The final objection may be, that while this may a serious problem for many elsewhere, it is certainly not an issue here in Limerick. Anyone who knows what is preached in Irish Methodist and Presbyterian churches today (especially in Presbyterianism), and the popular notions in Mallow Street hall (Brethren-style dispensationalism), and the local Assemblies of God institution, Abundant Life, knows that heretical eschatology is a deep and spreading poison among “Evangelical” Christians in Limerick.

Against this, and in promotion of the positive biblical Gospel, the true testimony of Scripture about the Last Days will be proclaimed this Friday evening by Rev. Angus Stewart. If it is God's truth, no God-fearing saint ought to dare to call it divisive. God's truth always builds unity, and gathers the saints together – because Christ's sheep hear His voice and follow Him (John 10:26-31).

4 comments:

Anonymous said...

Yours is a most interesting and informative blog! Am wondering if you have ever visited Google and typed in "Famous Rapture Watchers," "Pretrib Rapture Diehards," "X-Raying Margaret," "Thomas Ice (Bloopers)," "Pretrib Hypocrisy," "The Unoriginal John Darby," "Edward Irving is Unnerving," "Roots of (Warlike) Christian Zionism," "America's Pretrib Rapture Traffickers," "Pretrib Rapture - Hidden Facts," "Deceiving and Being Deceived" and "Pretrib Rapture Dishonesty" - all by journalist/historian Dave MacPherson who has researched the origins of the pretribulation rapture theory for 40 years and spent time doing so in Britain. His most complete and documented book on this is "The Rapture Plot" (300 pages) which is available at Armageddon Books online. Google "Scholars Weigh My Research" to see reactions to his findings. Many thanks for your worthwhile blog! Ian

Samuel Watterson said...

I haven't seen those before but I think I have heard of Dave MacPherson, though I can't quite remember the context. The lies of premillennialism certainly have an interesting history (one that well exposes it!). I'm happy to hear of others who "cast down strongholds" like this.

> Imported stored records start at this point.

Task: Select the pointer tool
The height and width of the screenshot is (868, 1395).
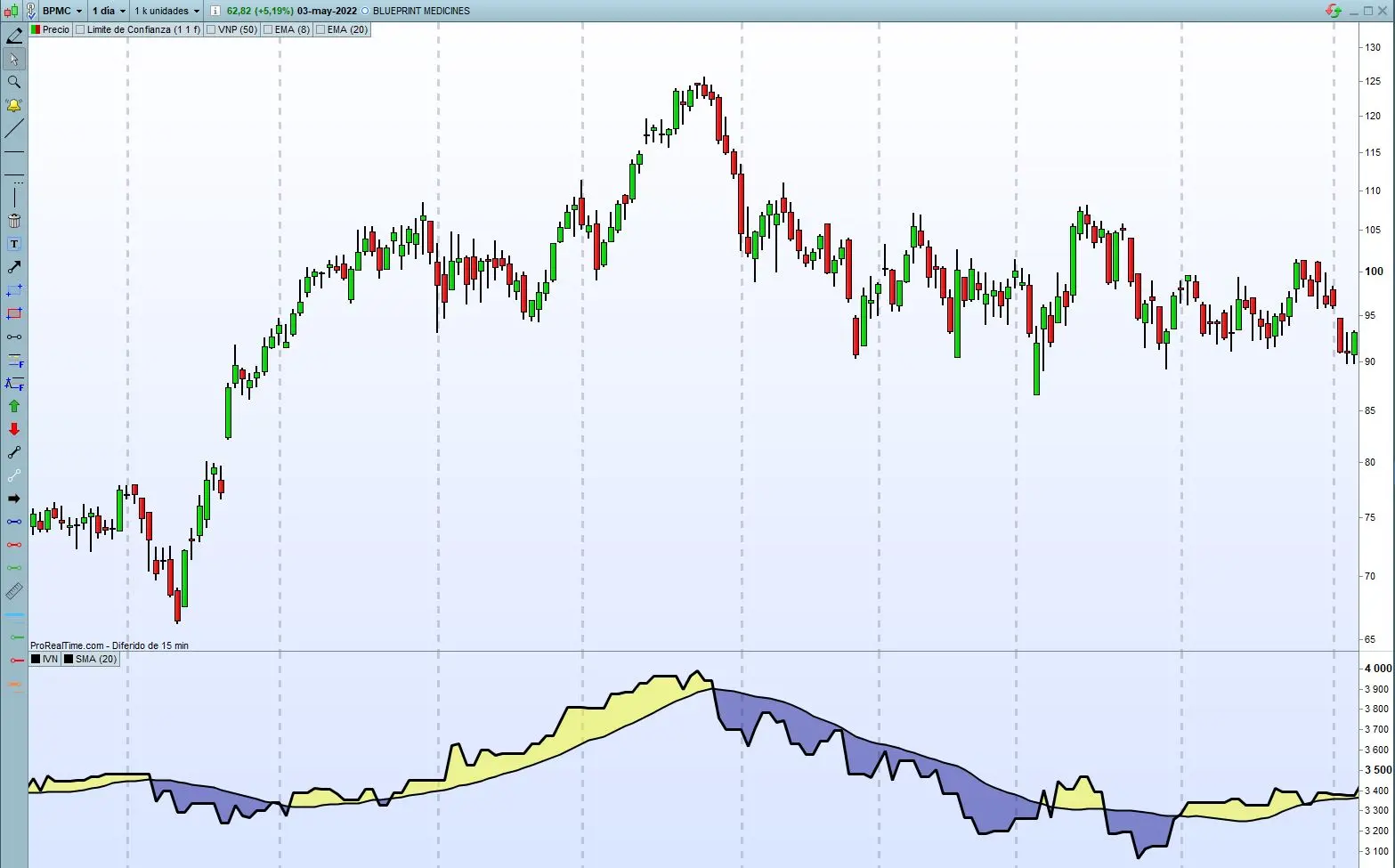Action: coord(13,59)
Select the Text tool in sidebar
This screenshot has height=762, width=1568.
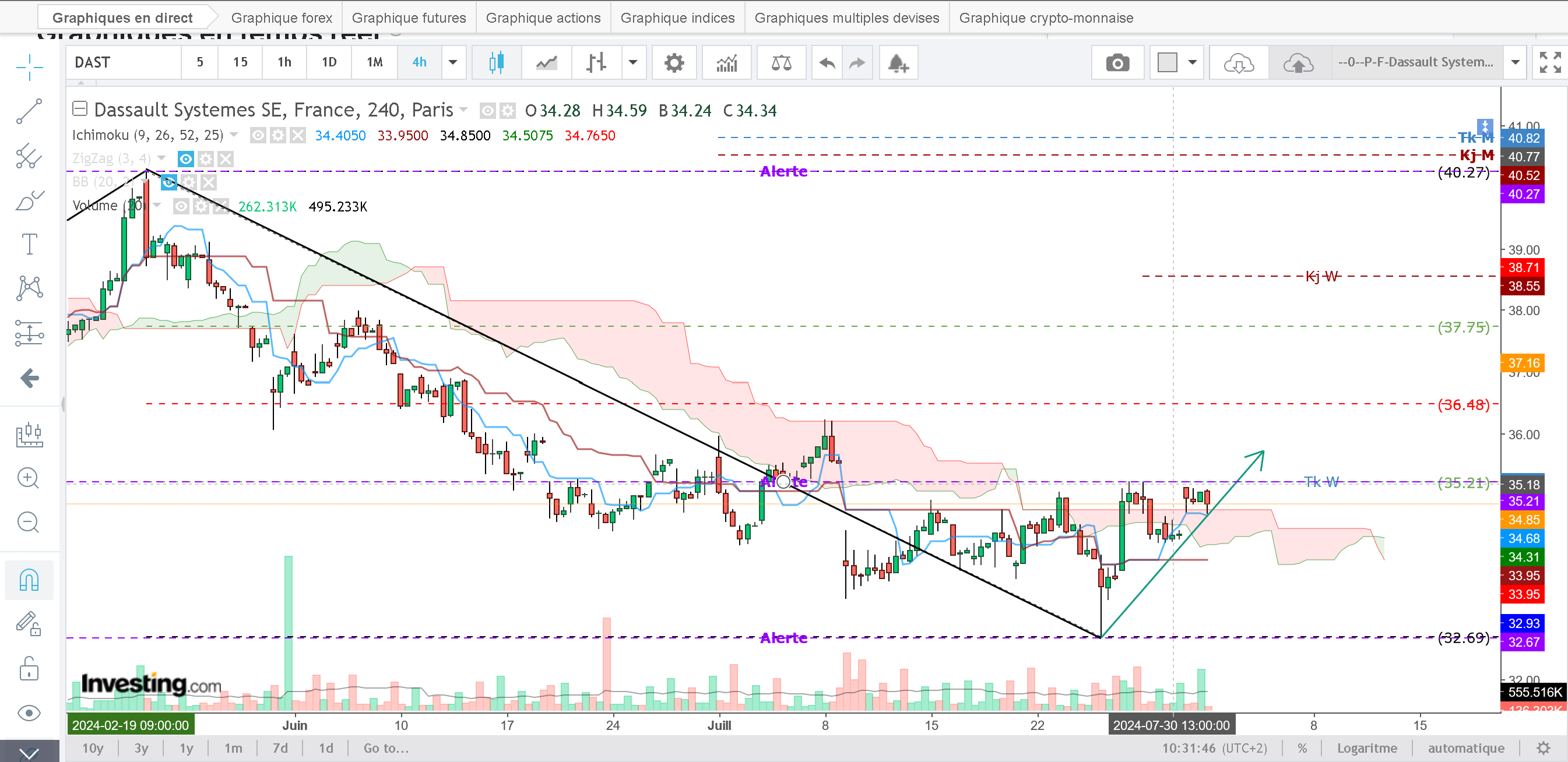click(x=29, y=244)
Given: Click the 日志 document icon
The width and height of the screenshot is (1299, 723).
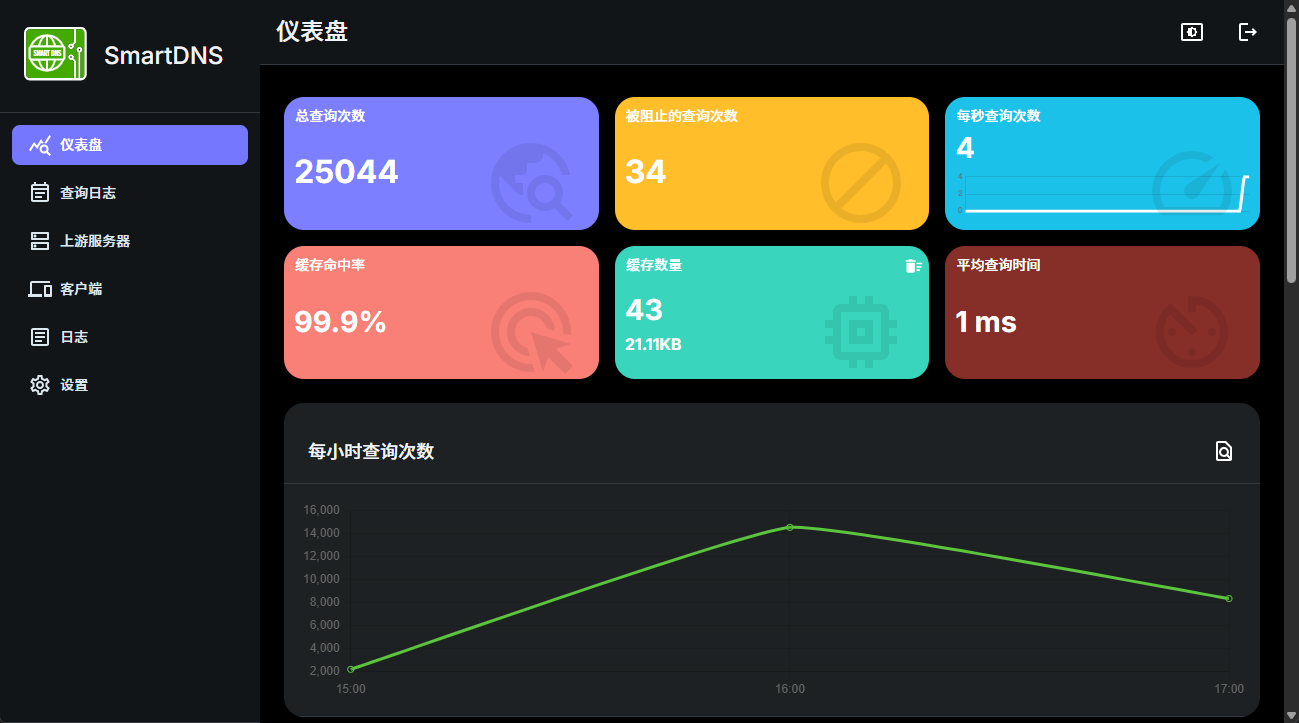Looking at the screenshot, I should [x=37, y=336].
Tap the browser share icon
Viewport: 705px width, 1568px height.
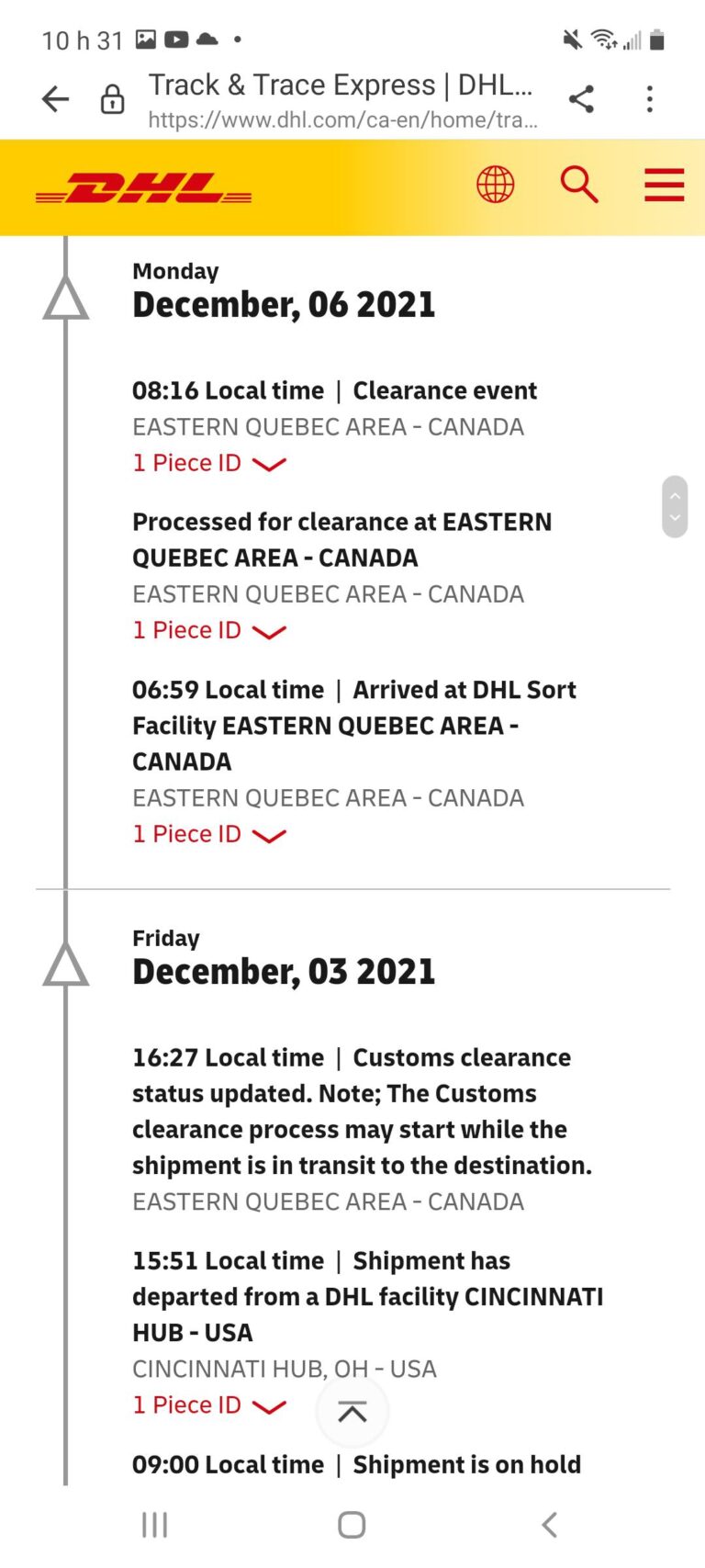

If you liked this post, perhaps you would be interested in Prof. David J. Engelsma's excellent book, "Christ's Spiritual Kingdom". In it he firmly opposes both pre- and post- millennialism, contending for the biblical and historically Reformed position of amillennialism. I think anyone would find it very helpful in studying the subject of eschatology.
It is available here for purchase or to read for free online: http://www.cprf.co.uk/bookstore/christsspiritualkingdom.htm

If you like my blog, you would probably benefit greatly from many of the good biblical resources available on this website: http://www.cprf.co.uk. You could also sign up to the Covenant Reformed News that they produce - as recommended at the head of my blog.

God bless!

Anonymous said...

I'd like to recommend an unusual and quite informative article that I discovered recently while going over the Nov. 12th edition of Joe Ortiz' "Our Daily Bread" blog. The article is entitled "Edward Irving is Unnerving." Patrick

Samuel Watterson said...

An interesting read, thanks for sharing.